AIM OF THE TASK — Copy out each of the following records verbatim, reproducing every line without any alteration.

***** TASK INPUTS *****

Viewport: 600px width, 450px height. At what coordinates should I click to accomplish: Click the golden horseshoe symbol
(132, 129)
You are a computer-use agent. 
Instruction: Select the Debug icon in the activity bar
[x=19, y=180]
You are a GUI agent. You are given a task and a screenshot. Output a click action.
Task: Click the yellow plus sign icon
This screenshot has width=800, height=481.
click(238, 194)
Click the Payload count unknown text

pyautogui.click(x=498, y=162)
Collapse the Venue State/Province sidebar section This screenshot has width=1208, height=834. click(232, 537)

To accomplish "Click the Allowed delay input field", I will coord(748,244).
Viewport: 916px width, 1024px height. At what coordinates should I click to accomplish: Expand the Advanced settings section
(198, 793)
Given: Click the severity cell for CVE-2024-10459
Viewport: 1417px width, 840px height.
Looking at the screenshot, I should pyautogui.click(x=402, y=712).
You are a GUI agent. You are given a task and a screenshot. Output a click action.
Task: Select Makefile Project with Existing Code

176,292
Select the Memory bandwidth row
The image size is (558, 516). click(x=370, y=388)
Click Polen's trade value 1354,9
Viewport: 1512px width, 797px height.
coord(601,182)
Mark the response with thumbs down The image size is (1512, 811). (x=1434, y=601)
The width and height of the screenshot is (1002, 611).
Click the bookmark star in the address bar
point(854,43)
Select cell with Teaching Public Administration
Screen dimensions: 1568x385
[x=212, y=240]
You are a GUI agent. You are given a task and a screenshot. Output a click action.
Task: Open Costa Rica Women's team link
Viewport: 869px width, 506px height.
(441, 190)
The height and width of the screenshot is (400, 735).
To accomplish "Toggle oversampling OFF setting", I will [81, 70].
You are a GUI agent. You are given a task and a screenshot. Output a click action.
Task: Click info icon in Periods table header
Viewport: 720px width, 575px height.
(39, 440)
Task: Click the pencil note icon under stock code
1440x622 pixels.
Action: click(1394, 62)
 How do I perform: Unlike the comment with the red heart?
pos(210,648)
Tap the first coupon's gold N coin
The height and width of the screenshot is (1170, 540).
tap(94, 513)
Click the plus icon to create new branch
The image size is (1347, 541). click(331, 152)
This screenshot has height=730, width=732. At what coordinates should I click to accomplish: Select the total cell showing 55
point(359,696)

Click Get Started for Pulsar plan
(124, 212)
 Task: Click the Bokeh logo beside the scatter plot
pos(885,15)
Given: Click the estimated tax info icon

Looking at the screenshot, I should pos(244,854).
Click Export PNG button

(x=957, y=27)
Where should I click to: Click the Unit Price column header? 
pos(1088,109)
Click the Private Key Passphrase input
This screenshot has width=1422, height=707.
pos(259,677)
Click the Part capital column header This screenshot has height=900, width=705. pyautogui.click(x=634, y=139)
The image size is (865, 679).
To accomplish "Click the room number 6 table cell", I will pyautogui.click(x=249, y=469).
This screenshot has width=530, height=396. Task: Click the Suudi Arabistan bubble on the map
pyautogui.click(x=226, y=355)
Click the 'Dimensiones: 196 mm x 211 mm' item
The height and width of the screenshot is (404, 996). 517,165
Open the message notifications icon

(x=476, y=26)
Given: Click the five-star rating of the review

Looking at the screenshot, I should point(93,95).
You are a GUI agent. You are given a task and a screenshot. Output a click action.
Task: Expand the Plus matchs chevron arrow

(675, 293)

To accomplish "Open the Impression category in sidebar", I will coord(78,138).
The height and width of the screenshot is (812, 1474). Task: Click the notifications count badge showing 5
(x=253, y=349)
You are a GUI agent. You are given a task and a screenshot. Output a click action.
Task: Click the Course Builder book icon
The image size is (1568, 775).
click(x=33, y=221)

*****

RESULT BELOW —
Viewport: 600px width, 450px height. At what coordinates should I click to accomplish: Click the golden horseshoe symbol
(132, 129)
You are a computer-use agent. 
Instruction: Select the Debug icon in the activity bar
[x=19, y=180]
You are a GUI agent. You are given a task and a screenshot. Output a click action.
Task: Click the yellow plus sign icon
This screenshot has width=800, height=481.
click(238, 194)
Click the Payload count unknown text

pyautogui.click(x=498, y=162)
Collapse the Venue State/Province sidebar section This screenshot has width=1208, height=834. click(232, 537)

To accomplish "Click the Allowed delay input field", I will coord(748,244).
Viewport: 916px width, 1024px height. At what coordinates should I click to accomplish: Expand the Advanced settings section
(198, 793)
Given: Click the severity cell for CVE-2024-10459
Viewport: 1417px width, 840px height.
Looking at the screenshot, I should pyautogui.click(x=402, y=712).
You are a GUI agent. You are given a task and a screenshot. Output a click action.
Task: Select Makefile Project with Existing Code

176,292
Select the Memory bandwidth row
The image size is (558, 516). click(x=370, y=388)
Click Polen's trade value 1354,9
Viewport: 1512px width, 797px height.
coord(601,182)
Mark the response with thumbs down The image size is (1512, 811). (x=1434, y=601)
The width and height of the screenshot is (1002, 611).
Click the bookmark star in the address bar
point(854,43)
Select cell with Teaching Public Administration
Screen dimensions: 1568x385
[x=212, y=240]
You are a GUI agent. You are given a task and a screenshot. Output a click action.
Task: Open Costa Rica Women's team link
Viewport: 869px width, 506px height.
(441, 190)
The height and width of the screenshot is (400, 735).
To accomplish "Toggle oversampling OFF setting", I will [81, 70].
You are a GUI agent. You are given a task and a screenshot. Output a click action.
Task: Click info icon in Periods table header
Viewport: 720px width, 575px height.
(39, 440)
Task: Click the pencil note icon under stock code
1440x622 pixels.
Action: click(1394, 62)
 How do I perform: Unlike the comment with the red heart?
pos(210,648)
Tap the first coupon's gold N coin
The height and width of the screenshot is (1170, 540).
tap(94, 513)
Click the plus icon to create new branch
The image size is (1347, 541). click(331, 152)
This screenshot has height=730, width=732. At what coordinates should I click to accomplish: Select the total cell showing 55
point(359,696)

Click Get Started for Pulsar plan
(124, 212)
 Task: Click the Bokeh logo beside the scatter plot
pos(885,15)
Given: Click the estimated tax info icon

Looking at the screenshot, I should pos(244,854).
Click Export PNG button

(x=957, y=27)
Where should I click to: Click the Unit Price column header? 
pos(1088,109)
Click the Private Key Passphrase input
This screenshot has width=1422, height=707.
pos(259,677)
Click the Part capital column header This screenshot has height=900, width=705. pyautogui.click(x=634, y=139)
The image size is (865, 679).
To accomplish "Click the room number 6 table cell", I will pyautogui.click(x=249, y=469).
This screenshot has width=530, height=396. Task: Click the Suudi Arabistan bubble on the map
pyautogui.click(x=226, y=355)
Click the 'Dimensiones: 196 mm x 211 mm' item
The height and width of the screenshot is (404, 996). 517,165
Open the message notifications icon

(x=476, y=26)
Given: Click the five-star rating of the review

Looking at the screenshot, I should point(93,95).
You are a GUI agent. You are given a task and a screenshot. Output a click action.
Task: Expand the Plus matchs chevron arrow

(675, 293)

To accomplish "Open the Impression category in sidebar", I will coord(78,138).
The height and width of the screenshot is (812, 1474). Task: Click the notifications count badge showing 5
(x=253, y=349)
You are a GUI agent. You are given a task and a screenshot. Output a click action.
Task: Click the Course Builder book icon
The image size is (1568, 775).
click(x=33, y=221)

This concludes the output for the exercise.